Pleasure above all else. My happiness above all else. My opinions above all else. Others live to serve me above all else.
So, this young group of Christ-followers begin a church in rebellion of this belief system. They rebelled, believing that there was more to life than the pursuit of pleasure, and that happiness came from something more than sex, money and substances.
Somewhere along the way
They began to have trouble. They found themselves in conflict with each other. They began to have disputes about whose theology they agreed with, and who was their original mentor and teacher. They would say, we’ll I’m a follower of Paul.
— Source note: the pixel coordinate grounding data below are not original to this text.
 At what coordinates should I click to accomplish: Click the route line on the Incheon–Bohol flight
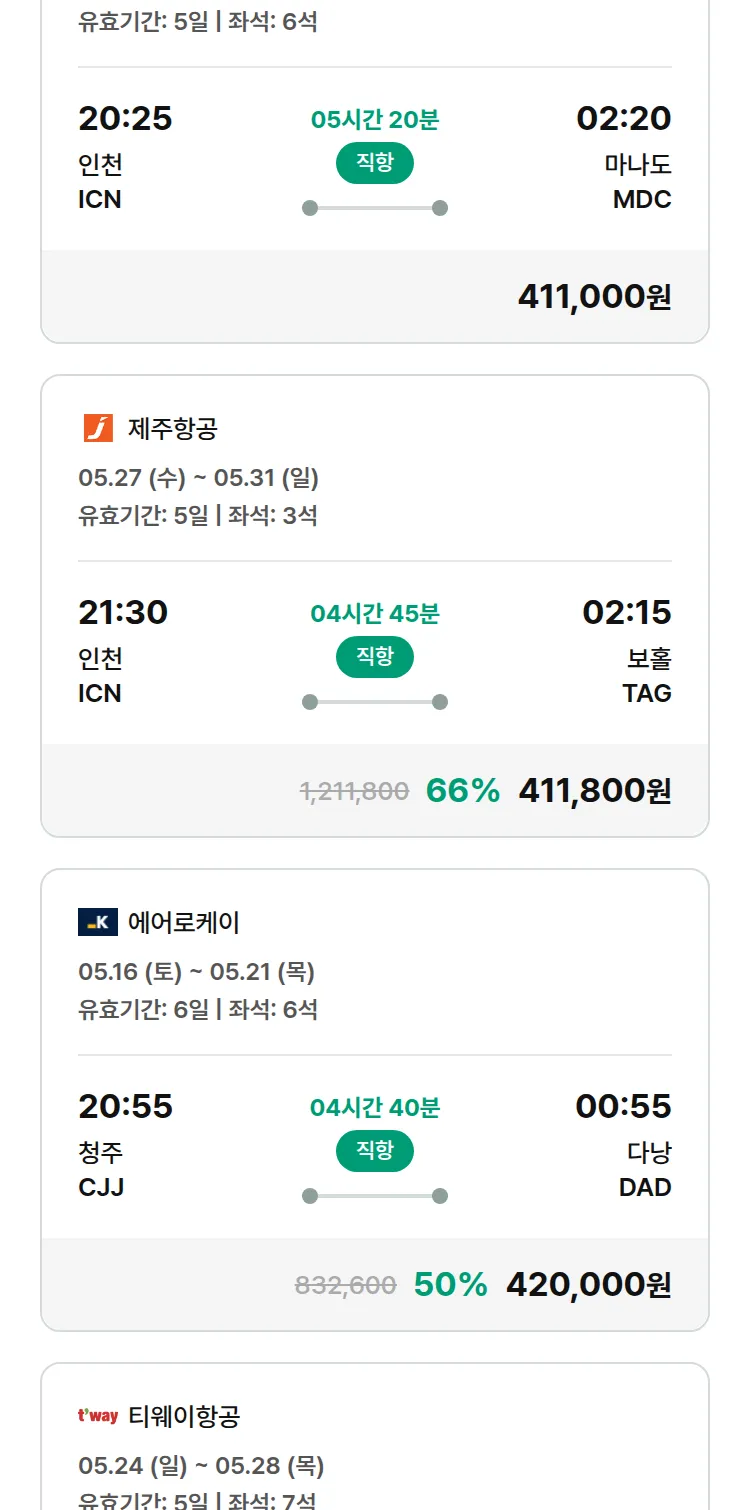coord(374,702)
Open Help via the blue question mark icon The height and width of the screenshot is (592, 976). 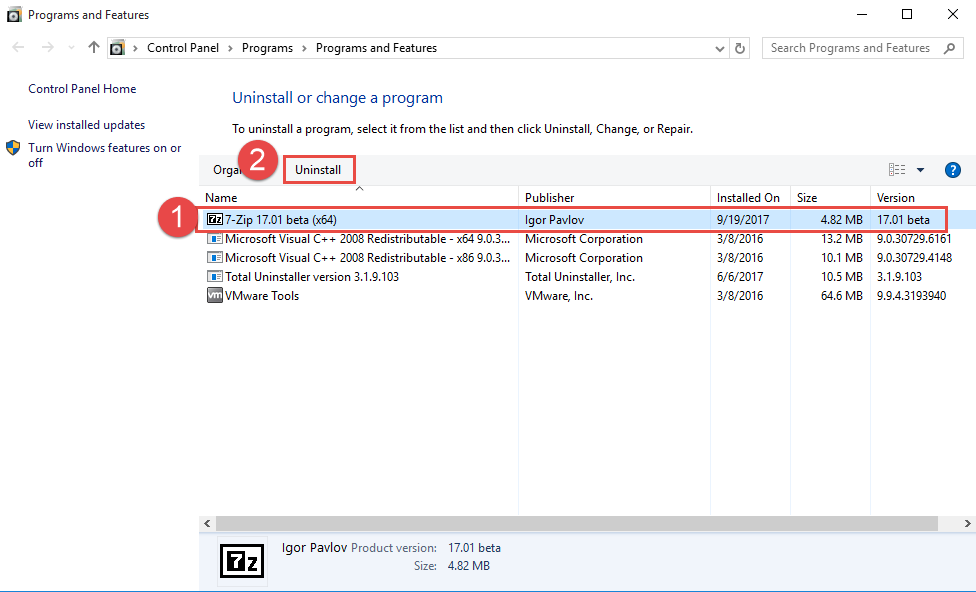coord(952,169)
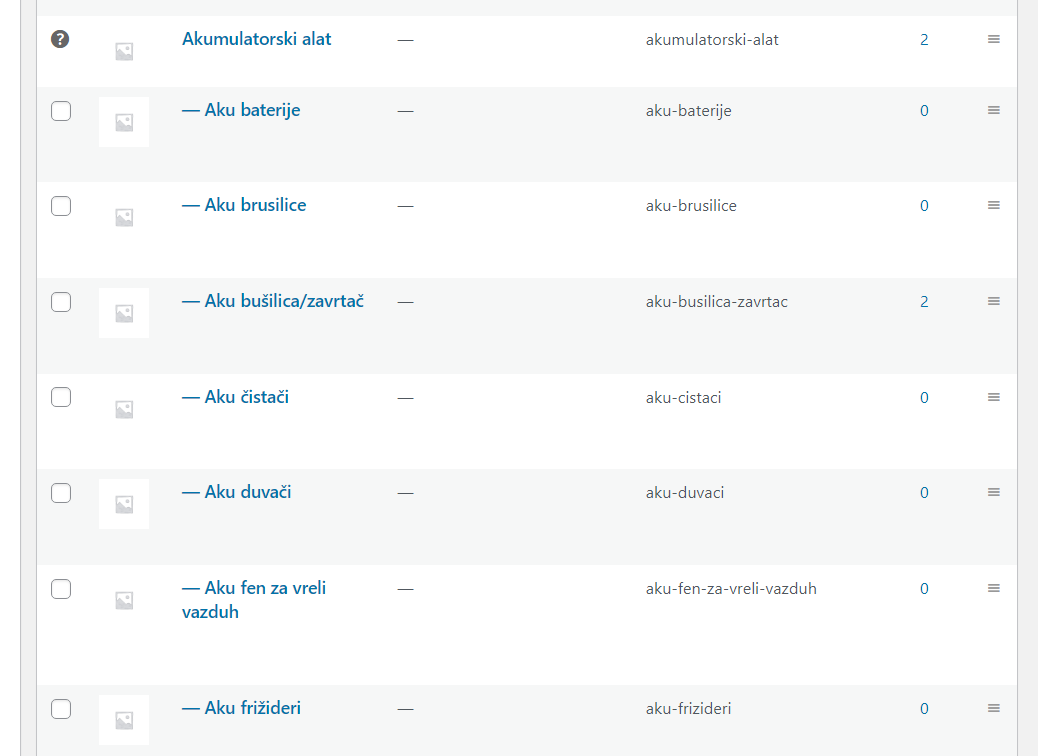Tick the checkbox for Aku brusilice
The height and width of the screenshot is (756, 1038).
61,206
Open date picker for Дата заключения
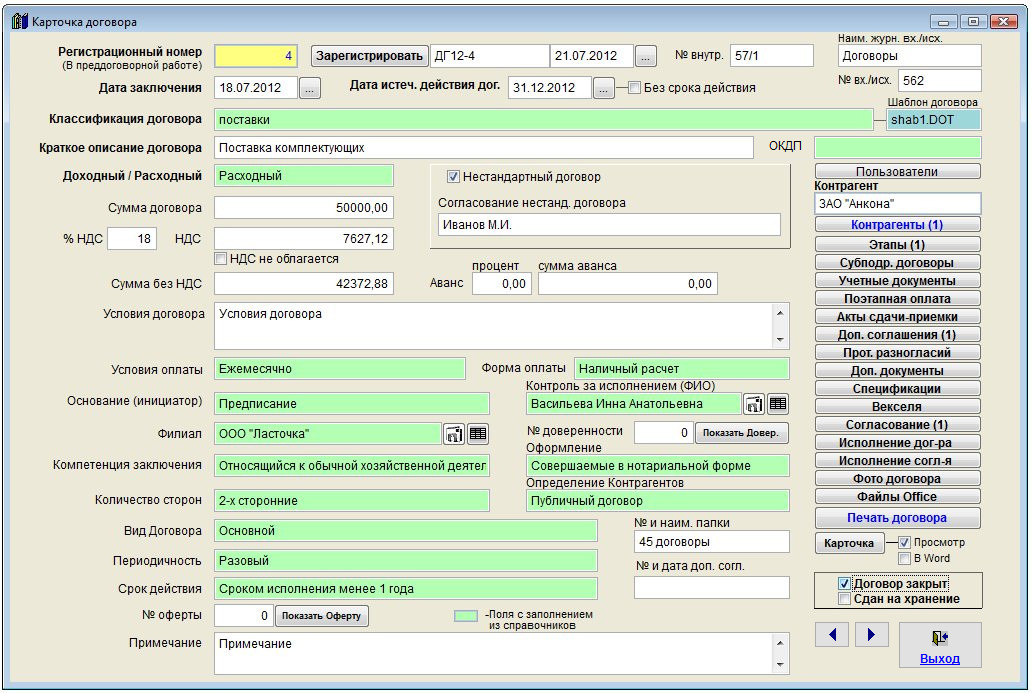 pyautogui.click(x=309, y=88)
While someone else would say, “I’m a follower of Apollo.”
Now, to us, that might sound silly, but I think we can all relate to the depth of what is happening here.
We are quite skilled at finding things we can disagree on:
We have Catholics, Lutherans, Nazarenes, or Baptists.
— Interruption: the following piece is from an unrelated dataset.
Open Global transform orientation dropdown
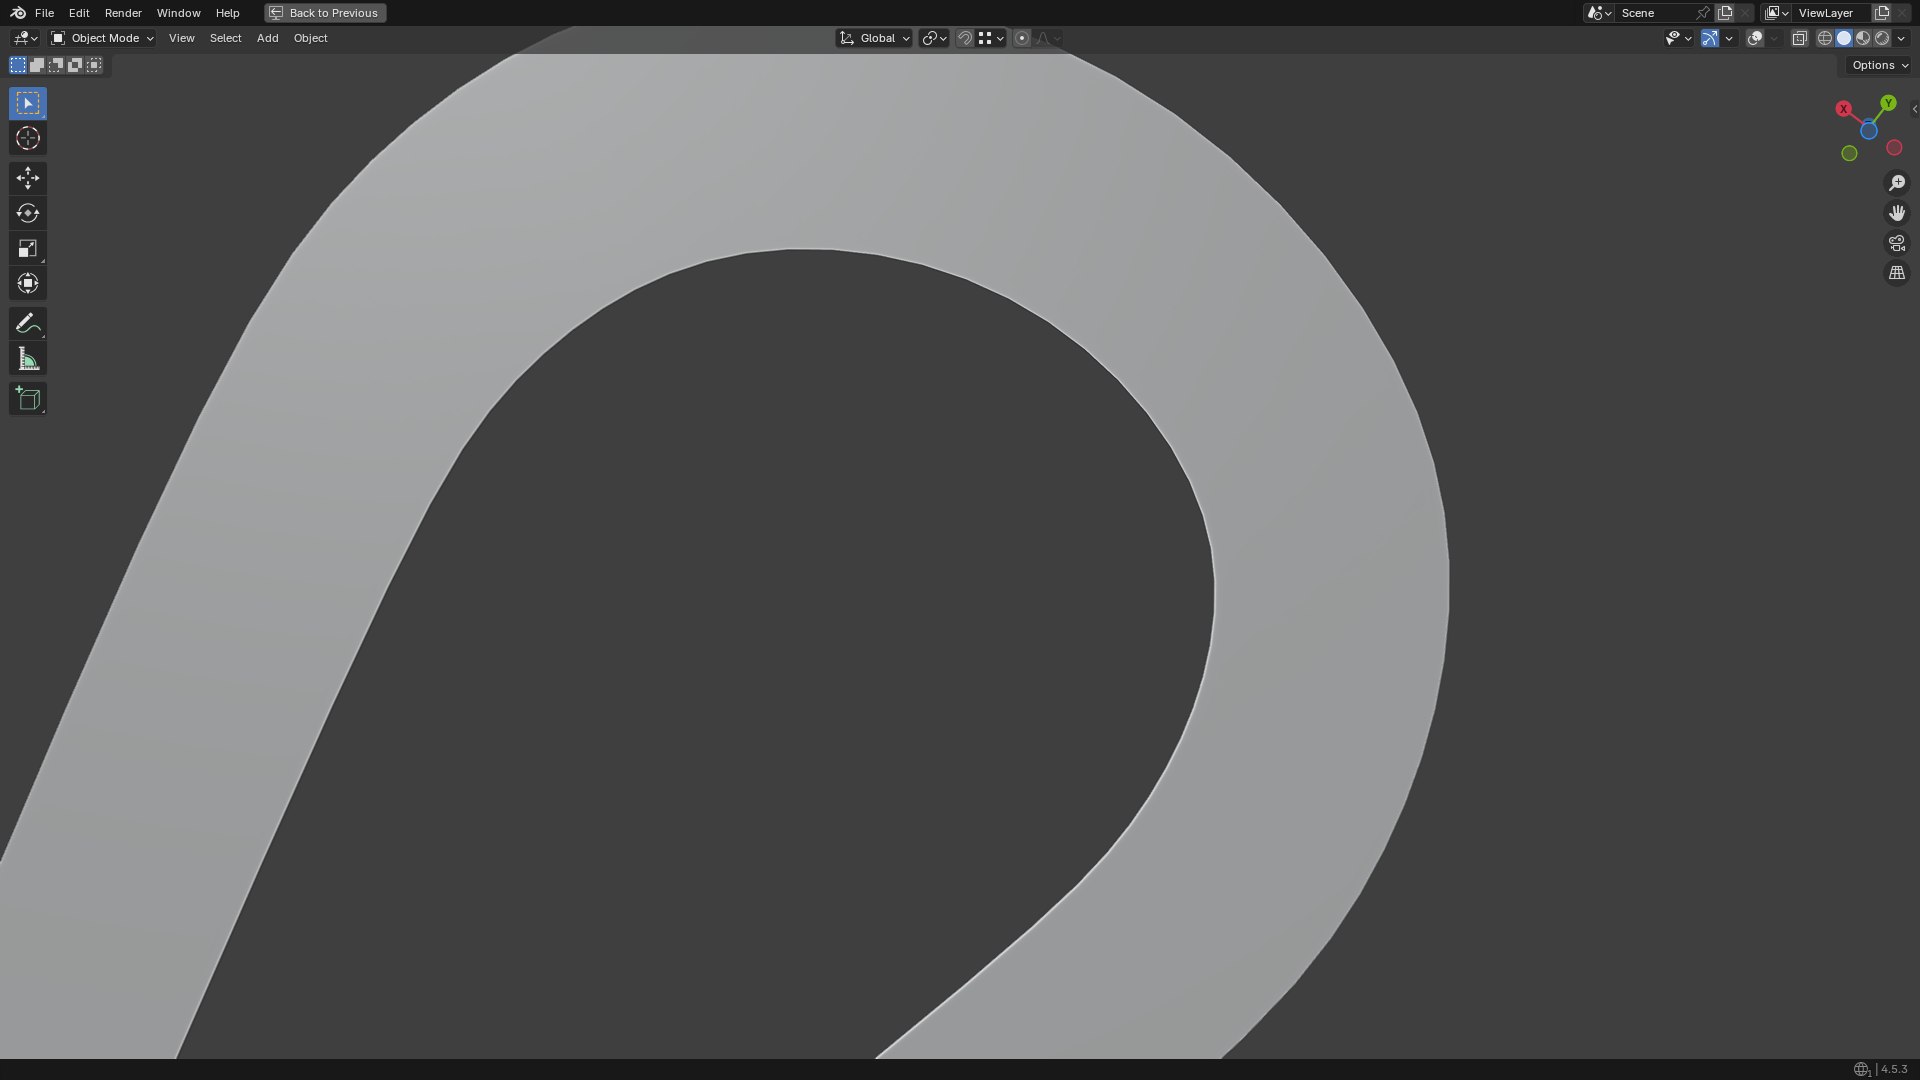 coord(874,38)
We have West-Coasters, Mid-westerners, Southerners, and Easter Coasters.
We have cardinals fans and giants fans (and A’s fans).
We have democrats and republicans
We vegans, vegetarians and carnivores.
We have wine lovers, and those who abstain.
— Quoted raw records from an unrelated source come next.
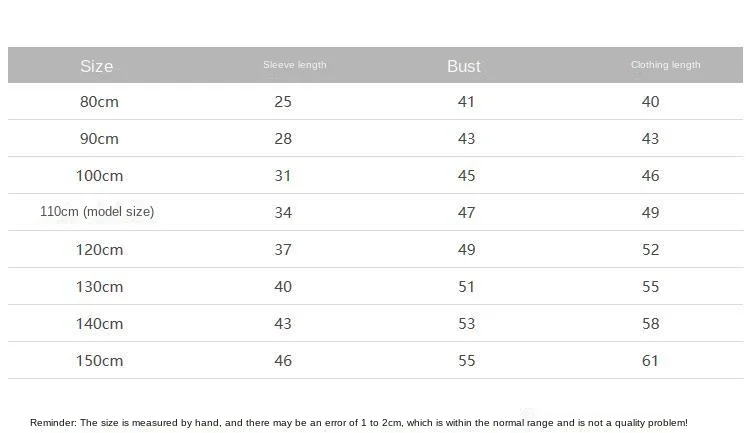Click clothing length value 52
The image size is (750, 433).
pyautogui.click(x=651, y=249)
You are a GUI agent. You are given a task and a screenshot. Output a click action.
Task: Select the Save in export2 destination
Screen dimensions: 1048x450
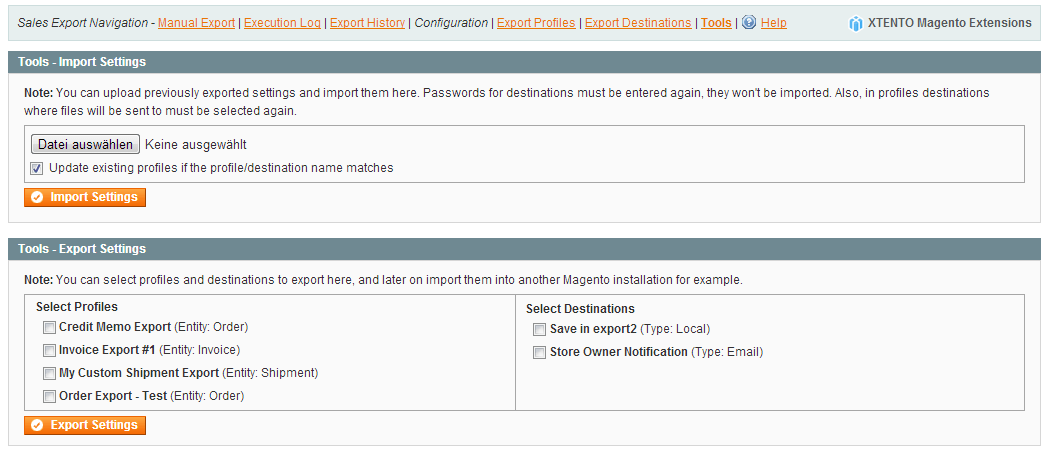tap(540, 329)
We have the educated, the working class, and the poor.
As humans, we are so unbelievably skilled at finding ways to disagree with others, aren’t we? Honestly, I think it’s a gift. Have you ever found yourselves neck-deep in an argument (I would say debate, but that ended 10 minutes and a dozen angry words ago) and you realized in a moment of clarity, that this argument is absolutely ridiculous and has no bearing on real life?
No matter the debate, the disagreement or the dispute, our attitude can always be traced back to the belief that our wisdom is always right.
We hear this all the time in the political and the religious world. I’m a republican because of _____ or democrats are wrong because of ____________ (a knock against their intelligence).
Or we might say, I’m a Nazarene because of _____________ or I’m not a Baptist because of _____________. (Based in the belief that theology is the backbone of the church)
This all comes down to two words: Wisdom and Foolishness.
This is a dichotomy at work in most disagreements that we have with others. We and in the middle of a disagreement or argument, and all we can think about is the fact that we can’t believe the other person can be so ignorant, foolish, wrong…and on and on.
And in the middle of our argument, we find ourselves digging in, and unrelenting in our drive to show the other person how wise and right we are.
And somewhere along the way, rhetoric and talking points take precedent over genuine conversation and helpful dialogue. And we begin to elevate ourselves over others, and somehow, over the course of time and years, we see ourselves as more important, or more valuable than another. Thus, when we have an opinion, we place that opinion on God.
The progression can move like this: If God is truth. And if I am right, that must mean God agrees with me, and not you.